*Required action*:
After locating the line that contains "705x1118 pixels. At" in the following entries, reproduce it and each later line exactly, including the last.

Stored dataset items:
◇ ◇ ◇ ◇ ◇ ◇ ◇

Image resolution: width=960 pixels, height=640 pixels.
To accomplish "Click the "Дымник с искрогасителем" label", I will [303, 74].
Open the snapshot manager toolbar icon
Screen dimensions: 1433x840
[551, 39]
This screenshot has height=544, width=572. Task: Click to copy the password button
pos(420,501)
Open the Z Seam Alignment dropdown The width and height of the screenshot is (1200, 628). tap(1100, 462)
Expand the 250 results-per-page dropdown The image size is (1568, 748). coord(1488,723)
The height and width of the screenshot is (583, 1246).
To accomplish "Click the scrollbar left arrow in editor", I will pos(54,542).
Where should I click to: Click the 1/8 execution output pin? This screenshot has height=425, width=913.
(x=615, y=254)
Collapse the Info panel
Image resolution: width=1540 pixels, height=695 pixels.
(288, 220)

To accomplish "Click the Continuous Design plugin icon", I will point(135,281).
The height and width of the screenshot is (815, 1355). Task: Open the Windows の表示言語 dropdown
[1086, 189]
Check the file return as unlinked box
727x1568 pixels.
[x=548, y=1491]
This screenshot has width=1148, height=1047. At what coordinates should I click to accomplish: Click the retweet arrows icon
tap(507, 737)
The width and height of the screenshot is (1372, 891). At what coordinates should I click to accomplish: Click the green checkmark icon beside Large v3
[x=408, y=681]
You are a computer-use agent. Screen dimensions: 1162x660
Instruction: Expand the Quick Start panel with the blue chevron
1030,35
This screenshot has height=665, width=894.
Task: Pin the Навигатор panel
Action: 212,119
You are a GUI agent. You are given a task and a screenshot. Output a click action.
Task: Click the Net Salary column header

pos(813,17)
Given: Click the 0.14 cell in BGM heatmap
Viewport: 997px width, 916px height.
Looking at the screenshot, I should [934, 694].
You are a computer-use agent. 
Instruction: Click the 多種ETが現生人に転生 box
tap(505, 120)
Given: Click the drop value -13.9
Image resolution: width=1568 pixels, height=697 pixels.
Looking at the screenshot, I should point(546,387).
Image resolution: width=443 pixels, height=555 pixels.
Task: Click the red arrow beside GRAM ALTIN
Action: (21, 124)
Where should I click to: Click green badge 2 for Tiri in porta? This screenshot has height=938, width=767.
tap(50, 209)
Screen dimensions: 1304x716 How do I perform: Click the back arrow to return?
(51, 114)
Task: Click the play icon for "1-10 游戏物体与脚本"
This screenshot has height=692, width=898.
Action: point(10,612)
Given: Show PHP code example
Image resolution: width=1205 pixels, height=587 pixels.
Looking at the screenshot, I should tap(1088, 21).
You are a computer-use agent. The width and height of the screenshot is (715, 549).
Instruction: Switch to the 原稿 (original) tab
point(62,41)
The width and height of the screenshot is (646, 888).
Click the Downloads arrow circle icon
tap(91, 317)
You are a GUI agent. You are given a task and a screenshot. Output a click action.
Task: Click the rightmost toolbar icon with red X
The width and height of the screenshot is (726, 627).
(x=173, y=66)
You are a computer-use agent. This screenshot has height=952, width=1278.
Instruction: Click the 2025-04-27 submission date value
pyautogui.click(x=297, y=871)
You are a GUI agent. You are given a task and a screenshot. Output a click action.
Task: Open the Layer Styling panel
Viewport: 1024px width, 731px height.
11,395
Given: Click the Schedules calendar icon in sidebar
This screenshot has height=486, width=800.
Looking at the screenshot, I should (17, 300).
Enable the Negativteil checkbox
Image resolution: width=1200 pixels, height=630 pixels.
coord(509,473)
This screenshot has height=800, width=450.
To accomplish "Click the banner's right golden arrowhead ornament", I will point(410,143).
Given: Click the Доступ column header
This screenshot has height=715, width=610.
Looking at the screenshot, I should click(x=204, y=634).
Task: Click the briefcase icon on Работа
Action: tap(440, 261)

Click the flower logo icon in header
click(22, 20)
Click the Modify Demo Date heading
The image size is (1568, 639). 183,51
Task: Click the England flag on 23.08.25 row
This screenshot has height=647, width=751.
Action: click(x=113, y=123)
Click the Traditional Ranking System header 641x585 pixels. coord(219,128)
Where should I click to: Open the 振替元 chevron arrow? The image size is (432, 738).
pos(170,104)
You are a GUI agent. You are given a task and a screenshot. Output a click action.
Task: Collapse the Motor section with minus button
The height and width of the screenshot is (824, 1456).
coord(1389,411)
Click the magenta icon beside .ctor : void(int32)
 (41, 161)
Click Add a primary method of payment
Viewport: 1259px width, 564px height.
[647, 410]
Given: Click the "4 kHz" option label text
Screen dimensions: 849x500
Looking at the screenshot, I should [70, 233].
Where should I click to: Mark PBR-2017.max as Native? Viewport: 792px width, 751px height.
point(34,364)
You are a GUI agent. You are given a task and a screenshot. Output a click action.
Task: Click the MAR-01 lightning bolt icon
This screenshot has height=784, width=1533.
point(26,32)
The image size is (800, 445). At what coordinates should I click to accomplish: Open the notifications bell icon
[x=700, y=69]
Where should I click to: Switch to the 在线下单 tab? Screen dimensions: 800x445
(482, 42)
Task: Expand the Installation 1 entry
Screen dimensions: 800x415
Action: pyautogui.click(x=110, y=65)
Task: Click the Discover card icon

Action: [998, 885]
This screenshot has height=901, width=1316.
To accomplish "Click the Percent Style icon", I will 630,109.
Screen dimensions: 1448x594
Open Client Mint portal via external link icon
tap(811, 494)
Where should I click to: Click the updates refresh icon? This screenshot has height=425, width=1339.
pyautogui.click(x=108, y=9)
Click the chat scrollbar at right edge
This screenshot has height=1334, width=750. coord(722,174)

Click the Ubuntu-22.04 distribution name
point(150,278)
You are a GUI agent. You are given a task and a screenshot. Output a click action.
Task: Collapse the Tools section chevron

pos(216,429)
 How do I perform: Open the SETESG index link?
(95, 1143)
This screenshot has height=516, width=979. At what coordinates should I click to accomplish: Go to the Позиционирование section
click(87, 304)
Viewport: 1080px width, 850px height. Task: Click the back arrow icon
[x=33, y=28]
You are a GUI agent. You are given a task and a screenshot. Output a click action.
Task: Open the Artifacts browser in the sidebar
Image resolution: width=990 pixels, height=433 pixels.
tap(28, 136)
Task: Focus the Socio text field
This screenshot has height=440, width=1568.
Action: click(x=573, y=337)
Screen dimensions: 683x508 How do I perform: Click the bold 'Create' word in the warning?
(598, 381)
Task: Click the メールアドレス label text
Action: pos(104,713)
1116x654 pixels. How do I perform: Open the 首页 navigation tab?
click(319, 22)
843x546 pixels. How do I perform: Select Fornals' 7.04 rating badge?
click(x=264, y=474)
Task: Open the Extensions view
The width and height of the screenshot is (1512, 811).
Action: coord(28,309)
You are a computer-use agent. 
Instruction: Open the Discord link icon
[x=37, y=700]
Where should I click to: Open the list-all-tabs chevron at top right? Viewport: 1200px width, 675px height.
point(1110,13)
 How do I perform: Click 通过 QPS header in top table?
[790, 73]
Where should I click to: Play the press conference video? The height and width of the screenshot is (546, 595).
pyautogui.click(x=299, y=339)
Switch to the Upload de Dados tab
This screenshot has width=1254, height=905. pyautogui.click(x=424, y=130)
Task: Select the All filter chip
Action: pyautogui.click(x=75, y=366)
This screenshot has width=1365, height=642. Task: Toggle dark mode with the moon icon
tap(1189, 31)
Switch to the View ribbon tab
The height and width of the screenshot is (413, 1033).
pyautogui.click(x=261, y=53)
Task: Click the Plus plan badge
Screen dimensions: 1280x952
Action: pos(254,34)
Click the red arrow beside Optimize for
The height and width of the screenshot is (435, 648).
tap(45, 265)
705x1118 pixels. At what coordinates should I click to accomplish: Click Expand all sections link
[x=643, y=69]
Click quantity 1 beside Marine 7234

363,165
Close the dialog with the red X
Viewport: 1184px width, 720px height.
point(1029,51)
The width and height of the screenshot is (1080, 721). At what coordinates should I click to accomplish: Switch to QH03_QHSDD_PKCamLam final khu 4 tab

◇ ◇ ◇ ◇ ◇ ◇ ◇

*Answer for this exercise*:
705x1118 pixels. At what coordinates should I click to accomplish: Click Expand all sections link
[x=643, y=69]
Click quantity 1 beside Marine 7234

363,165
Close the dialog with the red X
Viewport: 1184px width, 720px height.
point(1029,51)
The width and height of the screenshot is (1080, 721). At what coordinates should I click to accomplish: Switch to QH03_QHSDD_PKCamLam final khu 4 tab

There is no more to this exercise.